Exercise: Copy out the records from the line containing "Given: Open the" down to the line containing "click(213, 430)", both lines included, and omit the pictures.
### Task input
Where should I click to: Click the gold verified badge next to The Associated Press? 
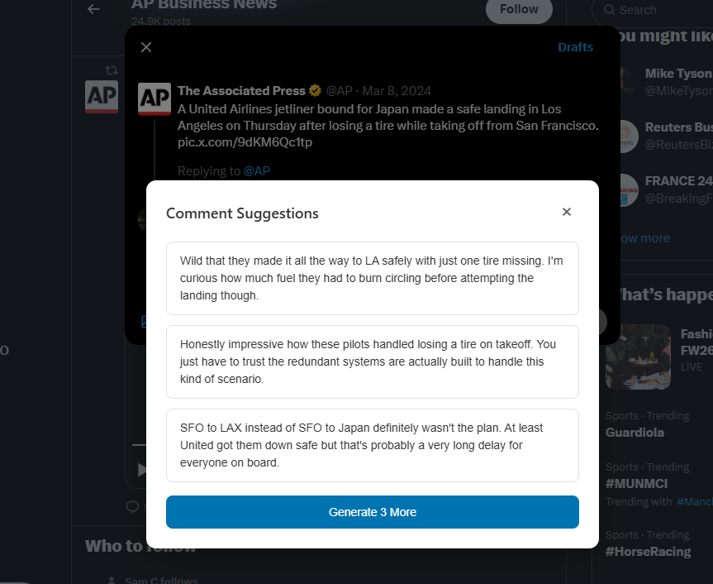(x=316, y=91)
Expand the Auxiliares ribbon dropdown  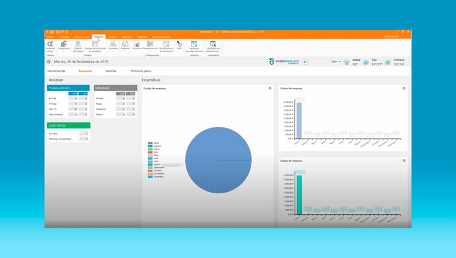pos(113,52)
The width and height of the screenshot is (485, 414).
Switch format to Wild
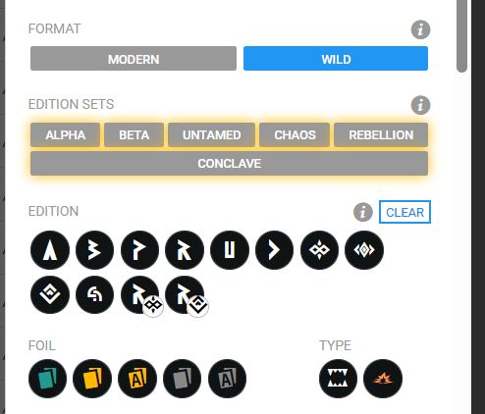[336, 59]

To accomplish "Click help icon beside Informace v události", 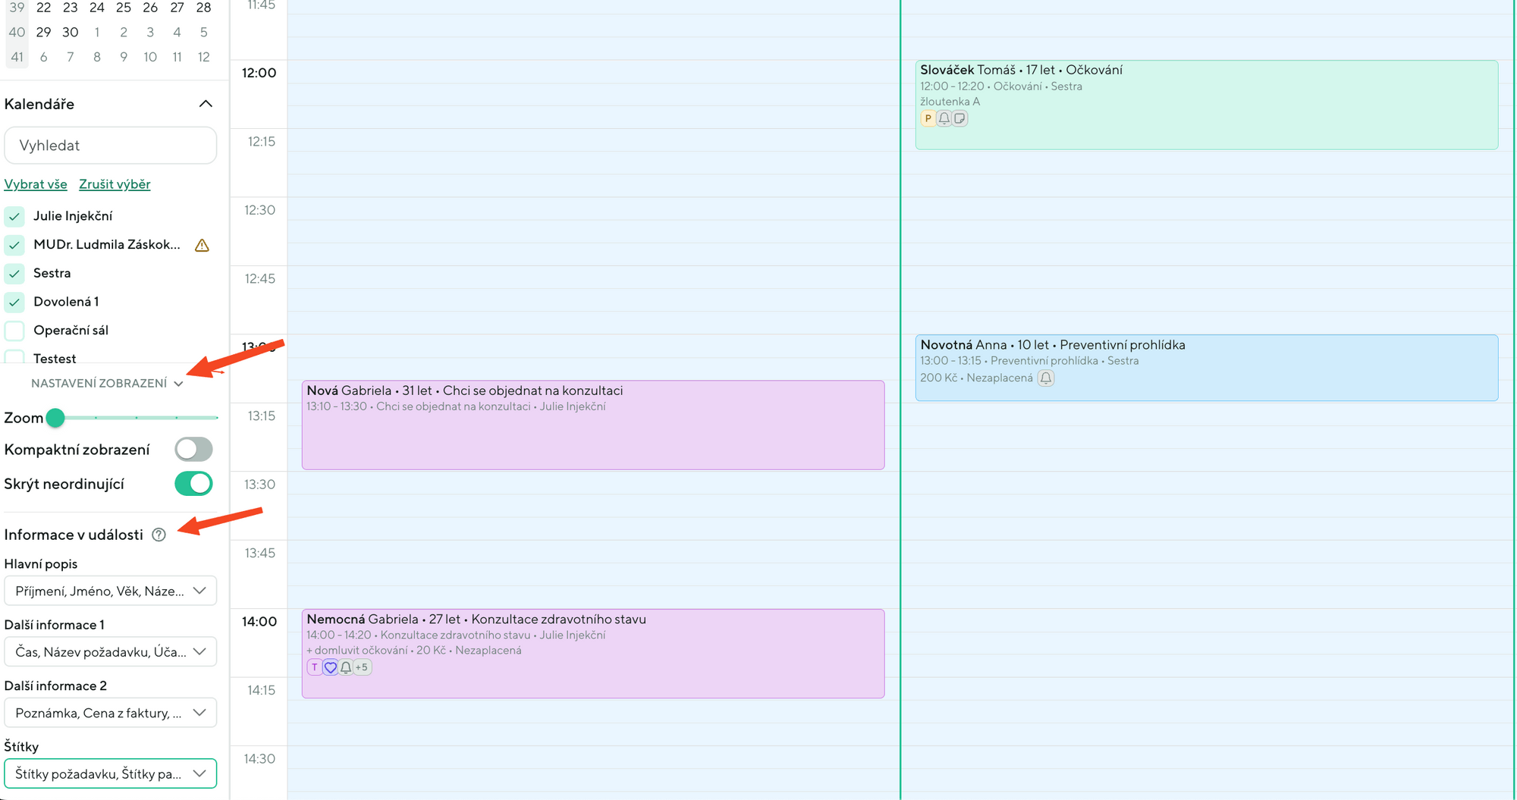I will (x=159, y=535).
######
### Task input
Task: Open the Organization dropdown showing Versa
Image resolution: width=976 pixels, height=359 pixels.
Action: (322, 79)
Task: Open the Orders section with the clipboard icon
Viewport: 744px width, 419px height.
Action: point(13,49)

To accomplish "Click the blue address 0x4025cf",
######
### Task input
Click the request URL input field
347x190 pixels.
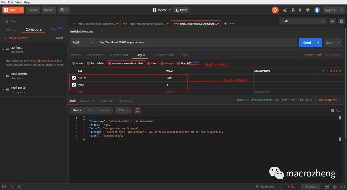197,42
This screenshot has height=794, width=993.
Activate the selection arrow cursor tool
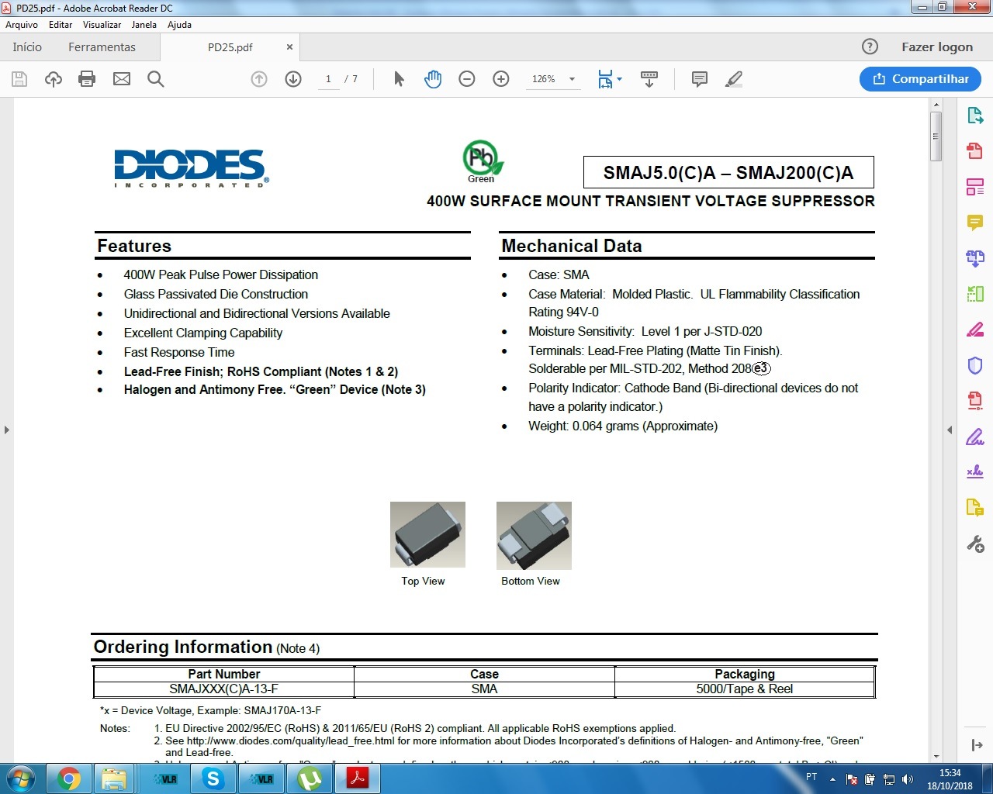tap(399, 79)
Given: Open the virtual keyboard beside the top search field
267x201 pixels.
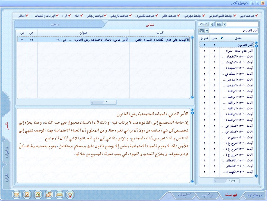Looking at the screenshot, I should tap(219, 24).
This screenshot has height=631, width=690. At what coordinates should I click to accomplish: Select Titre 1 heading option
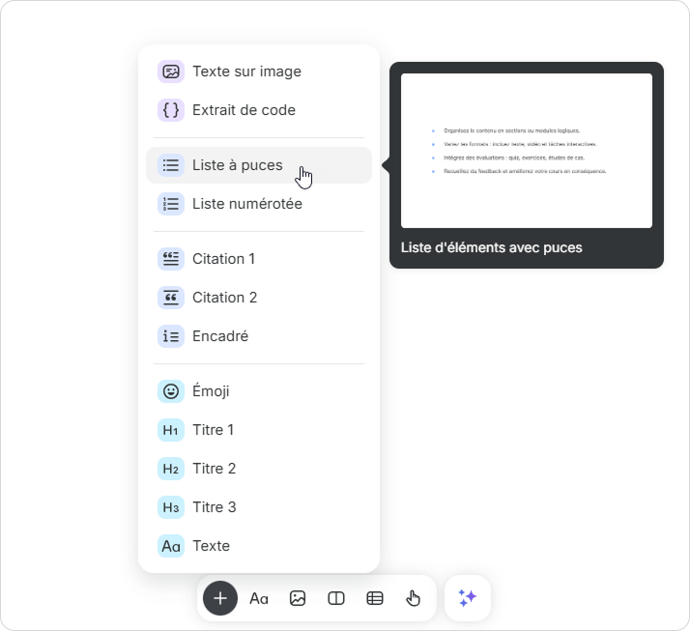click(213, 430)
######
Worked solution:
Given: Open the virtual keyboard beside the top search field
267x201 pixels.
Looking at the screenshot, I should tap(219, 24).
This screenshot has height=631, width=690. At what coordinates should I click to accomplish: Select Titre 1 heading option
click(213, 430)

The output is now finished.